添加依赖:
<dependency>
<groupId>org.apache.spark</groupId>
<artifactId>spark-core_2.12</artifactId>
<version>2.4.0</version>
</dependency>
<dependency>
<groupId>org.scala-lang</groupId>
<artifactId>scala-library</artifactId>
<version>2.12.8</version>
</dependency>
<dependency>
<groupId>com.thoughtworks.paranamer</groupId>
<artifactId>paranamer</artifactId>
<version>2.8</version>
</dependency>
public class JavaWordCount {
public static void main(String[] args) {
/**
* conf:
* 1.设置spark的运行模式
* 2.设置spark在webui中显示的application的名称
* 3.设置当前spark application运行所需要的资源
*
* Spark运行模式:
* 1.local:开发过程中使用本地模式,多用于测试
* 2.stanalone:Spark自带的资源调度框架,支持分布式搭建
* 3.yarn:hadoop生态圈的资源调度框架
*/
SparkConf conf = new SparkConf();
conf.setMaster("local");
conf.setAppName("JavaWordCount");
/**
* SparkContext是通往集群的唯一通道
*/
JavaSparkContext sc = new JavaSparkContext(conf);
JavaRDD<String> lines = sc.textFile("C:/words.txt");
/**
* flatMap:进一条数据出多条数据
*/
JavaRDD<String> words = lines.flatMap(new FlatMapFunction<String, String>() {
public Iterator<String> call(String line) throws Exception {
return Arrays.asList(line.split(" ")).iterator();
}
});
/**
* 将RDD转换成k,v格式
*/
JavaPairRDD<String, Integer> pairWords = words.mapToPair(new PairFunction<String, String, Integer>() {
public Tuple2<String, Integer> call(String s) throws Exception {
return new Tuple2<String, Integer>(s, 1);
}
});
/**
* reduceByKey
* 1.先将相同的key分组
* 2.对每组key对应的value按照逻辑去处理
*/
JavaPairRDD<String, Integer> reduce = pairWords.reduceByKey(new Function2<Integer, Integer, Integer>() {
public Integer call(Integer integer, Integer integer2) throws Exception {
return integer + integer2;
}
});
/**
* 排序
* 1.先调换k,v再排序,在调换回来
* */
JavaPairRDD<Integer, String> mapToPair = reduce.mapToPair(new PairFunction<Tuple2<String, Integer>, Integer, String>() {
public Tuple2<Integer, String> call(Tuple2<String, Integer> tuple) throws Exception {
return tuple.swap();
}
});
JavaPairRDD<Integer, String> sortByKey = mapToPair.sortByKey();
JavaPairRDD<String, Integer> result = sortByKey.mapToPair(new PairFunction<Tuple2<Integer, String>, String, Integer>() {
public Tuple2<String, Integer> call(Tuple2<Integer, String> tuple) throws Exception {
return tuple.swap();
}
});
result.foreach(new VoidFunction<Tuple2<String, Integer>>() {
public void call(Tuple2<String, Integer> stringIntegerTuple2) throws Exception {
System.out.println(stringIntegerTuple2);
}
});
sc.stop();
}
}
object ScalaWordCount {
def main(args: Array[String]): Unit = {
// 代码简化
// val conf = new SparkConf()
// conf.setMaster("local").setAppName("ScalaWordCount")

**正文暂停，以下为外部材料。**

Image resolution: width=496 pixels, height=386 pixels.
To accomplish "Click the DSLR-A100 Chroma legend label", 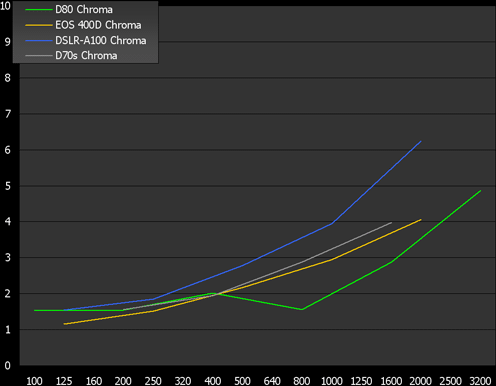I will click(x=101, y=40).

// val sc = new SparkContext(conf)
// sc.textFile("C:/words.txt").flatMap(_.split(" ")).map((_,1)).reduceByKey(_+_).foreach(println)
// sc.stop()
// spark配置
val conf = new SparkConf()
conf.setMaster("local").setAppName("ScalaWordCount")

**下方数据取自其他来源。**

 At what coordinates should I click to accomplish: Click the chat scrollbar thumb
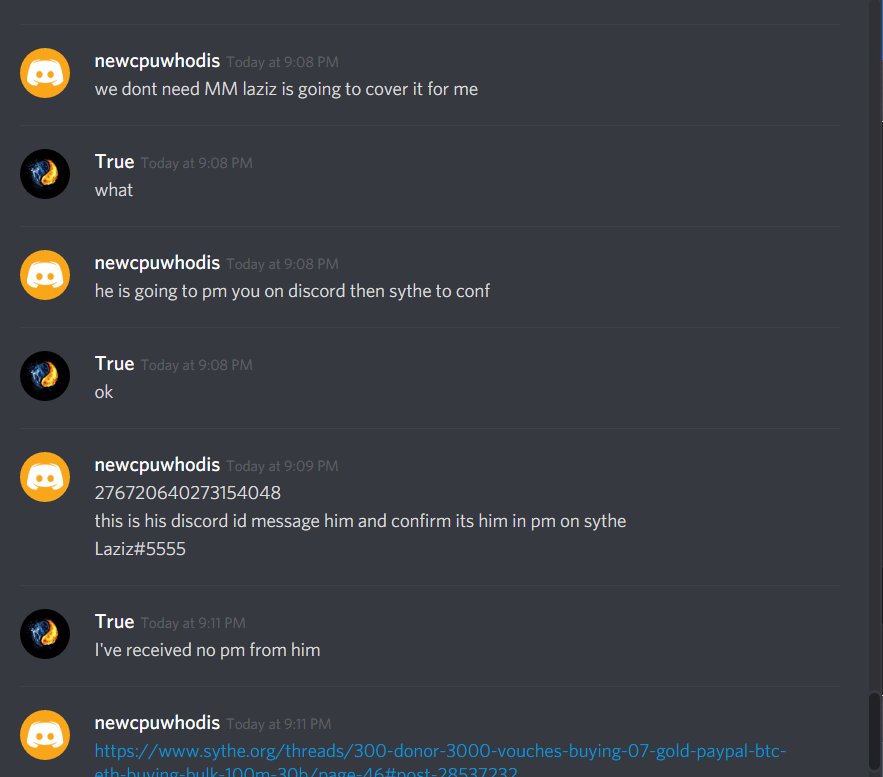click(875, 734)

val sc = new SparkContext(conf)
// 读数据
val lines = sc.textFile("C:/words.txt")
// 分割数据
val words = lines.flatMap(line => {line.split(" ")})
// 计数
val pairWords = words.map(word => {new Tuple2(word, 1)})
val result = pairWords.reduceByKey((v1: Int, v2: Int) => {v1 + v2})
//排序,按照tuple中的第1位升序排序
result.sortBy(tuple=>{tuple._2}).foreach(println)
sc.stop()
}
}